U.S. Rep. Timothy V. Johnson today renewed his commitment to help put an end to insider trading by members of Congress.
Rep. Johnson has signed on as a cosponsor of the H.R. 1148, the Stop Trading on Congressional Knowledge Act, or Stock Act. Rep. Johnson was also one of the 14 original cosponsors of the legislation that was first introduced in 2006 by former U.S. Rep. Brian Baird.
"I regret we weren't able to get any further with this legislation five years ago," Rep. Johnson said. "Members of Congress should enjoy no greater privileges than anybody else in this country. Whether there is wrongdoing occurring or not, this legislation must be in place to help eliminate any doubt."
The legislation gained prominent attention last week when former Rep. Baird appeared on CBS' "60 Minutes" to help detail possible abuses. His appearance was coupled with the release of a recent book by Peter Schweitzer examining how members of Congress use their position to enhance their incomes.

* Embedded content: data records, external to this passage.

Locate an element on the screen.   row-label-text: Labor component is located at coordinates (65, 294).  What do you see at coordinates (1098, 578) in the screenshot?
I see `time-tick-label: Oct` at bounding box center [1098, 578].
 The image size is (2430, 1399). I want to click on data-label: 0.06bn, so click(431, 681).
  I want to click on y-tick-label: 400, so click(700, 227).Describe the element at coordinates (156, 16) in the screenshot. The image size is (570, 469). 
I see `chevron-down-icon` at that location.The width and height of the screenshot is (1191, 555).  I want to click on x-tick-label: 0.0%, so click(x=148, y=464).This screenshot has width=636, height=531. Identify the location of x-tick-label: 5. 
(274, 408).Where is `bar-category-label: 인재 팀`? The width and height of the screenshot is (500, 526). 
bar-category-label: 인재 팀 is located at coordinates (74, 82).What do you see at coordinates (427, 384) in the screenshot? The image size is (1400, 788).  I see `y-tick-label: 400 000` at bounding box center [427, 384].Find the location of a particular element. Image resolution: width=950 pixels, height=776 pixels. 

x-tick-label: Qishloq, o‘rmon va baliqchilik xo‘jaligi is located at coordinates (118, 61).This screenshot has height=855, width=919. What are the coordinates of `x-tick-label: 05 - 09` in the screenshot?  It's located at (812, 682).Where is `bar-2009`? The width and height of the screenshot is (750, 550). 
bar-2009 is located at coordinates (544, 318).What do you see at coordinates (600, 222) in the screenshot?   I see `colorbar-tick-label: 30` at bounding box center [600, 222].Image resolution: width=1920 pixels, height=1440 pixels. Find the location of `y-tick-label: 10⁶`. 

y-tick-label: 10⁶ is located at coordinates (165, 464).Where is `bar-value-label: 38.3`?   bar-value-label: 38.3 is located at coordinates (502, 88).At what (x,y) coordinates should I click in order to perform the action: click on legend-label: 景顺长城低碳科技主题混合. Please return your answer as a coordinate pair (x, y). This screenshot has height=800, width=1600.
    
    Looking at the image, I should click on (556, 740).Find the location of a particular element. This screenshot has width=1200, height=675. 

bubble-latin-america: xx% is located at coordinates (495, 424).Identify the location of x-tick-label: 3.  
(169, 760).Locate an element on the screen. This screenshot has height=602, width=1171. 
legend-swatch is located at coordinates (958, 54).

If enacted, the bill would prohibit members of Congress and their staff from using information not available to the public to guide them in making or selling investments. This sort of insider trading is illegal for most Americans, but the prohibition has never been extended to Capitol Hill.
It would further amend the Code of Official Conduct of the Rules of the House of Representatives to prohibit certain House personnel from disclosing material nonpublic information relating to any pending or prospective legislative action relating to either securities of a publicly traded company or a commodity if such personnel has reason to believe that the information will be used to buy or sell the securities or commodity based on such information.
"This is just basic common sense," Rep. Johnson said. "We aren't in Congress to profit. We aren't there for perks. If there is even any appearance of an impropriety, we are obligated to eliminate it."